(SOURCE MATERIAL):
##############################

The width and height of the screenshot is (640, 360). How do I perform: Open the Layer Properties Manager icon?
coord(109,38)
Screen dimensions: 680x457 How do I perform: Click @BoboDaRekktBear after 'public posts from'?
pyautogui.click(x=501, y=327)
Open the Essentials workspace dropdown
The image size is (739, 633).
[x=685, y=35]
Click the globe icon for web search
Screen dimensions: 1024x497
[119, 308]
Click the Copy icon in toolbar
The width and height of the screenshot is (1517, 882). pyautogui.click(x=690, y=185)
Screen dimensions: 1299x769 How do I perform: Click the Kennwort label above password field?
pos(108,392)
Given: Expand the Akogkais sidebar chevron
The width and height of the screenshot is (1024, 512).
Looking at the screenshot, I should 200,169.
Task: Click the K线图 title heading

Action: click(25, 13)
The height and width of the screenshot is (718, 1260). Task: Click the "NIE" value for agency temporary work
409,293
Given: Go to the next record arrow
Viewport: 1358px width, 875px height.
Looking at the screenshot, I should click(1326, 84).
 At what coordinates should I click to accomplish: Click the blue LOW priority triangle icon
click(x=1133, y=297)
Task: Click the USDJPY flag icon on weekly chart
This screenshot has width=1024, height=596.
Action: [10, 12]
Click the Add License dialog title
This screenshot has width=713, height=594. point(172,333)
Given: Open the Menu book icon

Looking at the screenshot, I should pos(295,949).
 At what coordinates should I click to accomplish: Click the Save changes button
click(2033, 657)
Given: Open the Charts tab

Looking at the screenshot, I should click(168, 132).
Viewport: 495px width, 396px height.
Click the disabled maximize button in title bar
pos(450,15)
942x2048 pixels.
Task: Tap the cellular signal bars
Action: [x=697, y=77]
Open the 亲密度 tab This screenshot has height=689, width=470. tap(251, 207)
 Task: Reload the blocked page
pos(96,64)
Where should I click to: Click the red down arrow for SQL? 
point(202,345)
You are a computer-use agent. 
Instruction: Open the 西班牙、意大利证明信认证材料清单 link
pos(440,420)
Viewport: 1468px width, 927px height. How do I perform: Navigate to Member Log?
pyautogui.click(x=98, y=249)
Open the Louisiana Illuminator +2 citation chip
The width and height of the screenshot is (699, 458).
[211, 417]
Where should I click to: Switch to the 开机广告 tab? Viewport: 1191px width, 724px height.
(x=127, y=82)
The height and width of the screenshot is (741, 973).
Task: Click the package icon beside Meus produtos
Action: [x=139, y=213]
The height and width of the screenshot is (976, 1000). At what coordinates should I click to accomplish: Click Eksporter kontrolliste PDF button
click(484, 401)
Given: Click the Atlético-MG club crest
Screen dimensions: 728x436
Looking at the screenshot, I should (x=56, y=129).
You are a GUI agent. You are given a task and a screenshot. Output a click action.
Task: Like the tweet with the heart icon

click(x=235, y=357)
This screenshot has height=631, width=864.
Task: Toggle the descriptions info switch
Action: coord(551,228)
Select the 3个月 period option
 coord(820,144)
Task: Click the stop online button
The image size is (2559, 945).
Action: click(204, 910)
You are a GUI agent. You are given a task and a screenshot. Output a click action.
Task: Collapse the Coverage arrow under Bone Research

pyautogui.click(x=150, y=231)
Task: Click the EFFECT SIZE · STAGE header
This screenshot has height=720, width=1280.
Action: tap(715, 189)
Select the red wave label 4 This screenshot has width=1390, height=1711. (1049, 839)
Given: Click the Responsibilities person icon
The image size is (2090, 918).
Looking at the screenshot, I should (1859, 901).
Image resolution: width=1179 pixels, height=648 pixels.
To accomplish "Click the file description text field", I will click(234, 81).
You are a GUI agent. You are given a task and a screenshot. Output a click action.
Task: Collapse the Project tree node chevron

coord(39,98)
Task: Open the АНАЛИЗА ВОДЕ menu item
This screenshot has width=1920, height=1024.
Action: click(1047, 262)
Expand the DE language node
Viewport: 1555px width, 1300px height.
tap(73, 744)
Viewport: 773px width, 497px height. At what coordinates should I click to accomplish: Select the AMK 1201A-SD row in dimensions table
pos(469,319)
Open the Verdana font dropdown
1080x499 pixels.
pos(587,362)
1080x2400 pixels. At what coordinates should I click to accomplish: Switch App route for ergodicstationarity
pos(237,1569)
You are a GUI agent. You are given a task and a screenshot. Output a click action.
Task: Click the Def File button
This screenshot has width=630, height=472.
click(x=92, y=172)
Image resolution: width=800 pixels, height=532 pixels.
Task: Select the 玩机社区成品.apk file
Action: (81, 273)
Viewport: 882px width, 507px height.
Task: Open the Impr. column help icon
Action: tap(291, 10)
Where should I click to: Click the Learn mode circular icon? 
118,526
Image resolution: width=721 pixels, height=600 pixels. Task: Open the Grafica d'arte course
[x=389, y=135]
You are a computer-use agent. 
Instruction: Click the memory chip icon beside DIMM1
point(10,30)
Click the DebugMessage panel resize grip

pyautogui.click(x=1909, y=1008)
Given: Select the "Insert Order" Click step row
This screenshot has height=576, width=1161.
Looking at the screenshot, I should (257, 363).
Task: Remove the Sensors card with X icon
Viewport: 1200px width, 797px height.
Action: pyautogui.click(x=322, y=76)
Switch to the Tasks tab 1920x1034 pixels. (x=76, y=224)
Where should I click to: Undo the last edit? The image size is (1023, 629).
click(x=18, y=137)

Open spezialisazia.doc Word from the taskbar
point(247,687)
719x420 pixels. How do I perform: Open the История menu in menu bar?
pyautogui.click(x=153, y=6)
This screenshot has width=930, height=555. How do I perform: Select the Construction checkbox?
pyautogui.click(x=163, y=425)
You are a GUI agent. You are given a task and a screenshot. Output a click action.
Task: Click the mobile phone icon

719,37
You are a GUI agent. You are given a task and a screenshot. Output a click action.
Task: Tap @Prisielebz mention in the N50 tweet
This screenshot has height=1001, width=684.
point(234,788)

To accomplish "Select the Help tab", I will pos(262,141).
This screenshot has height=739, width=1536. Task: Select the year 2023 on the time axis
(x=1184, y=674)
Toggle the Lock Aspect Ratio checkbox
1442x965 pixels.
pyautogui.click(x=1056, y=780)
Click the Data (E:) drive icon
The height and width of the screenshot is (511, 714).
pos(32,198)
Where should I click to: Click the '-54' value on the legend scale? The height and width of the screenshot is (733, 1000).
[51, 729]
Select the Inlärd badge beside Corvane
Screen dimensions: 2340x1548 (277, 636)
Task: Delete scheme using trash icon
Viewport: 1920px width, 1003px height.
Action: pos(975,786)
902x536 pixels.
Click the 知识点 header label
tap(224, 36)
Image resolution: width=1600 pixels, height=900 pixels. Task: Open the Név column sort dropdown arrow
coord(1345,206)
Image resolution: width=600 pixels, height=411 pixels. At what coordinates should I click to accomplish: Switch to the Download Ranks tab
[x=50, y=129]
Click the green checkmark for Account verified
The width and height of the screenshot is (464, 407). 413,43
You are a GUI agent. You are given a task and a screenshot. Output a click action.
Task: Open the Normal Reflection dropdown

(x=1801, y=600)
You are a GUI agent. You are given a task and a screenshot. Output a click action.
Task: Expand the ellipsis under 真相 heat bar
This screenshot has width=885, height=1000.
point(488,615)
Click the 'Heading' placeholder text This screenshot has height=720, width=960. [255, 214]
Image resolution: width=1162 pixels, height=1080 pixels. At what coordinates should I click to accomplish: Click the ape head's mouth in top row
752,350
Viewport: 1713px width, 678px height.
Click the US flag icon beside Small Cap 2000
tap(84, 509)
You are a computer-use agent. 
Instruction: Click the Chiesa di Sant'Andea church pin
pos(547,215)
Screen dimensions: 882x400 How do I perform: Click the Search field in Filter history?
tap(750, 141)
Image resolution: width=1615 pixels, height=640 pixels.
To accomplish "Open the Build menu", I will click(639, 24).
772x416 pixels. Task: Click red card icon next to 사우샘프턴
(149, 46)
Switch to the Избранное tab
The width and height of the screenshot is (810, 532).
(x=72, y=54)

##############################

(PROBLEM DESCRIPTION): Go through the data above and return each line containing the string "will".

(ANSWER AREA):
To accomplish "Click the file description text field", I will click(234, 81).
To accomplish "Select the Help tab", I will pos(262,141).
To accomplish "Open the Build menu", I will click(639, 24).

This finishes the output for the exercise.